Navires transportant de la drogue

« Les familles veulent que leurs enfants échappent à la pauvreté, alors elles mettent toutes leurs ressources et vendent leurs terres et leurs fermes, et les donnent à l’agent de recrutement », a déclaré Chirag Bahri, directeur de la division indienne du Réseau international pour le bien-être et l’assistance des marins.

Amitabh Kumar, directeur général de la navigation au sein du gouvernement indien, a admis qu’il était difficile de connaître le nombre réel de travailleurs indiens en Iran. La plupart d’entre eux savaient qu’ils allaient travailler sur des navires iraniens, mais ils ont été choqués par les conditions de travail.

Le journal a indiqué que l’ « Iranian Shipping Association » n’avait pas répondu à sa demande de commentaire.

De plus, le journal souligne que la plupart des marins à qui il a été demandé de parler ont reconnu avoir été privés de nourriture ou avoir reçu une nourriture insuffisante, tandis que certains ont été contraints de travailler sur des navires transportant de la drogue.

Anand Maite, 28 ans, affirme qu’il travaillait dans la cuisine d’un bateau reliant Djibouti à l’Iran et qu’il ne savait pas qu’il y avait de la drogue à bord jusqu’à ce que les garde-côtes iraniens découvrent une cache d’héroïne il y a deux ans.

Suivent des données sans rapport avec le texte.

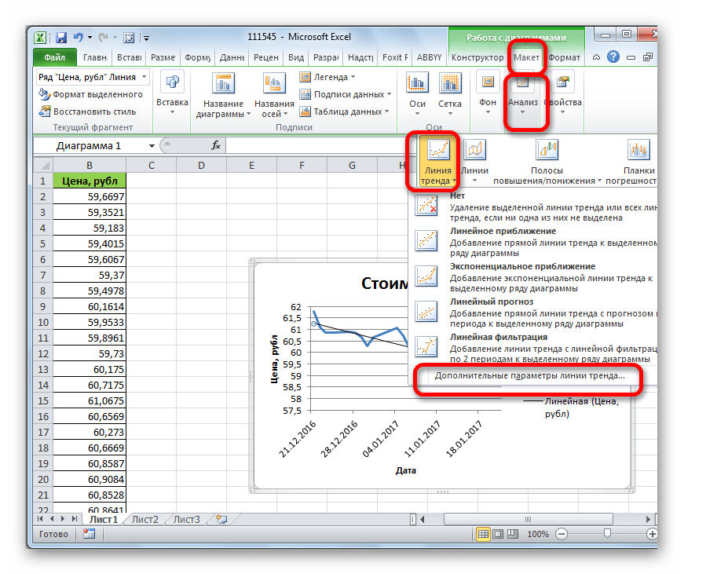The height and width of the screenshot is (574, 706).
Task: Click the Полосы повышения/понижения icon
Action: click(x=547, y=149)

Lui et sept autres membres d’équipage ont été arrêtés. Il a déclaré avoir passé 18 mois à la prison d’Evin, à Téhéran, avant d’être libéré en juin.

Il convient de noter que l’Inde est une source importante de main-d’œuvre maritime dans le monde, ce qui explique que la plupart des travailleurs à bord des navires iraniens soient originaires d’Inde.